As a mixed race person of Korean and Jewish descent, I often find it difficult to write about Jewish identity matters given that I have struggled with them all my life. However, given the fact that race is but a social construct, the time has come to break my silence.
When I first heard that Israel is donating money to the rebuilding of Houston after Hurricane Harvey, I was quite pleased to hear the news, even if the amount being donated was just a nominal 1 million dollars.
However, my sense of pride was culled with alacrity after reading this piece by ABC News.
Israel says it will donate $1 million in emergency aid to Houston’s Jewish community to aid in post-Harvey recovery efforts.
Bennett says that “for years the Jewish communities stood by Israel when it needed their help; now it is our turn to stand by Houston’s Jewish community.”
For those unfamiliar with the creation of modern-day Israel, suffice it to say that local Jewish communities and grassroot Jewish Zionism did (and continue to) stand by Israel.
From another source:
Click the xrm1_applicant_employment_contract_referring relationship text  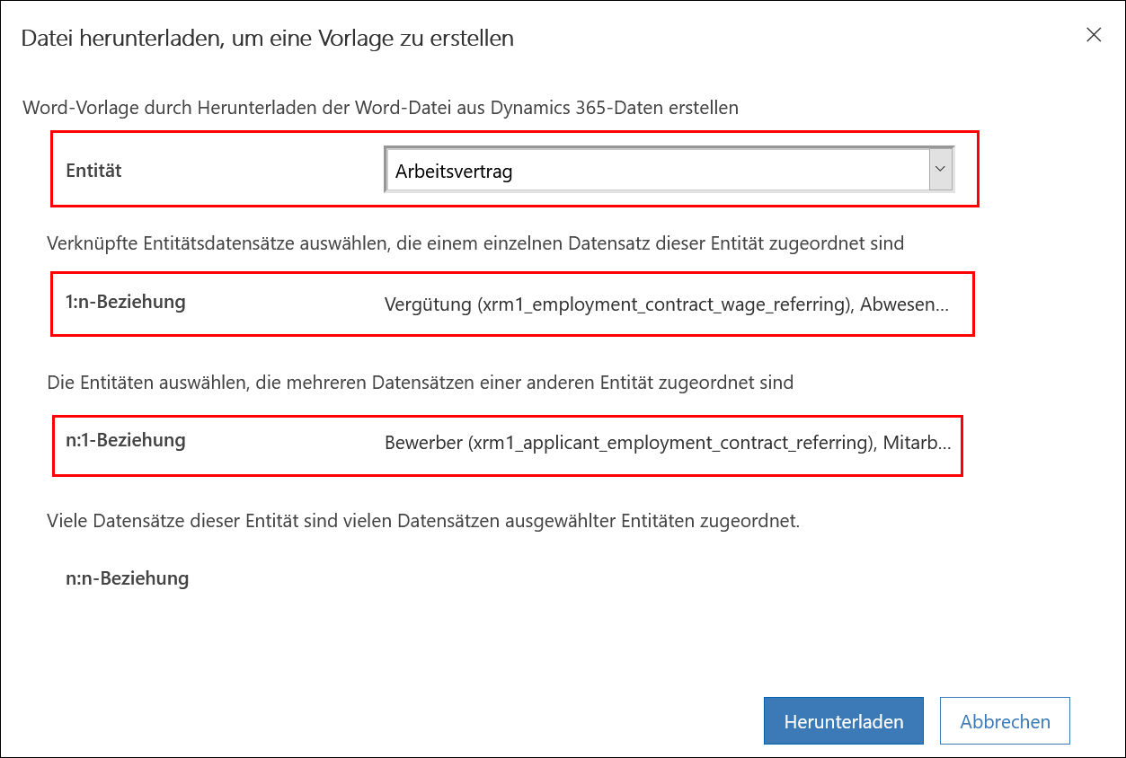pos(671,444)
Additionally, high-status Jewish individuals and their assets were absolutely necessary in transforming Zionism from a fringe movement to a mainstream cause célèbre around the world. Examples of this can be seen in the number of paid editorials in large newspapers advocating public support for Zionism and the political maneuvering that established the legal and practical framework for the creation of Israel.
When considering the modernization and militarization of Israel, one can point to many non-Jewish powers that supply Israel with a constant stream of aid. For instance, America will grant Israel 38 billion dollars in military aid over a ten-year period. Unless the aid package is re-worked at some point to give the small nation even more.
It has always been a dominating characteristic of the Jewish psyche to look beyond concepts such as race and socioeconomic standing when pertaining to matters of human dignity. For this reason, Jews were incredibly influential in the American civil rights movement and routinely stand against what many perceive to be social injustices including South African apartheid and the rise of the alt-right (not to mention what they view as Trump’s complicity to the white supremacist movement).
As a thought experiment, if the Trump administration sent aid to white South Africans after a catastrophe that affected all the people of that country, would we, as Jews or human beings, stand idly by and not condemn the implicit racism of the gesture? The answer, of course, is no. Proud American Jews, myself included, would rightfully condemn such an action.